Since the border was closed March 21 to contain the spread of COVID-19, crossing by vehicle has been limited to people performing essential work between the two countries, with some exemptions on compassion­ate grounds.

“The numbers have really been rising in the U.S.,” said Fabiano, noting Canada is also facing a second wave of the coronaviru­s.

“I think everybody was hoping that we could get it — especially on that side — better under control, and it just hasn’t happened. It just hasn’t.”

On Monday, Canada had recorded about 198,000 total COVID-19 cases since the start of the year, and 9,760 deaths including just more than 3,000 in Ontario.

The U.S. has had nearly 8.2 million cases so far, and nearly 220,000 deaths including 33,000 in New York state.

On this side of the Niagara River, there have been 1,268 positive cases and 68 deaths, according to Niagara Region Public Health.

On the American side, Erie County — with a population roughly twice the size of Niagara’s — had reported 12,414 cases as of Monday and 708 deaths, according to the county website.

Fabiano said she has heard from some owners who fear their businesses might not survive if Niagara’s caseload continues to grow and it is put back into some sort of modified economic lockdown.

“So we’re hoping like heck it doesn’t come to that,” she added.

The impact of seven months of travel restrictio­ns is being felt at both of Niagara’s border bridges.

At the Peace Bridge, non-commercial traffic is down about 75 per cent this year, according to its website.

Not including trucks, at the Queenston-Lewiston Bridge only 7,706 automobile­s crossed U.S.-bound in September. Just four buses entered the U.S. via that bridge last month.

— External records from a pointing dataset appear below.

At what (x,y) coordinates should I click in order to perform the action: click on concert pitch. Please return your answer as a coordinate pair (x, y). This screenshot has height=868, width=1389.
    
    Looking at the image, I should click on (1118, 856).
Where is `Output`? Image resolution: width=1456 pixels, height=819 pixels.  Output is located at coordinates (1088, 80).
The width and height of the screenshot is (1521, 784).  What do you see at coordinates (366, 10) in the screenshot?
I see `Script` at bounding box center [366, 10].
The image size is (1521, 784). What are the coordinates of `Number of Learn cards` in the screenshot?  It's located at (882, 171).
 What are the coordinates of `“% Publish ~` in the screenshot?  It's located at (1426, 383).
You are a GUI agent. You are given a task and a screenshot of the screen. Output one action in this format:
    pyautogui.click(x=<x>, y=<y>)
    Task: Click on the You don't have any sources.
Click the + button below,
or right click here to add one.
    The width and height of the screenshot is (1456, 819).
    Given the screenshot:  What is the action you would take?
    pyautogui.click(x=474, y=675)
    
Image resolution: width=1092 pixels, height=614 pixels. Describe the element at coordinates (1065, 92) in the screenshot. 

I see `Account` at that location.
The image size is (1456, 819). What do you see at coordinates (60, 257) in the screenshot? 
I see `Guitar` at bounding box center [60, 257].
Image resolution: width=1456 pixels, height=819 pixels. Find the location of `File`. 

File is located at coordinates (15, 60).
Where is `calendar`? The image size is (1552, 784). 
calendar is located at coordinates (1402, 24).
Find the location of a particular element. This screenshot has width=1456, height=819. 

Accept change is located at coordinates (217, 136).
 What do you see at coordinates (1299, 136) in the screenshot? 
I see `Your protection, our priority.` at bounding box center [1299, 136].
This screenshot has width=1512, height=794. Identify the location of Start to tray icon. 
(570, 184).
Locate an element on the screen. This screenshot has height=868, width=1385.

That pales compared to September 2019, when 118,358 automobile­s and 306 buses made the same trip.

 ?? JULIE JOCSAK TORSTAR ?? Recreation­al traffic on the Rainbow Bridge and other Niagara crossings is down sharply since restrictio­ns were placed on internatio­nal travel March 21.
JULIE JOCSAK TORSTAR Recreation­al traffic on the Rainbow Bridge and other Niagara crossings is down sharply since restrictio­ns were placed on internatio­nal travel March 21.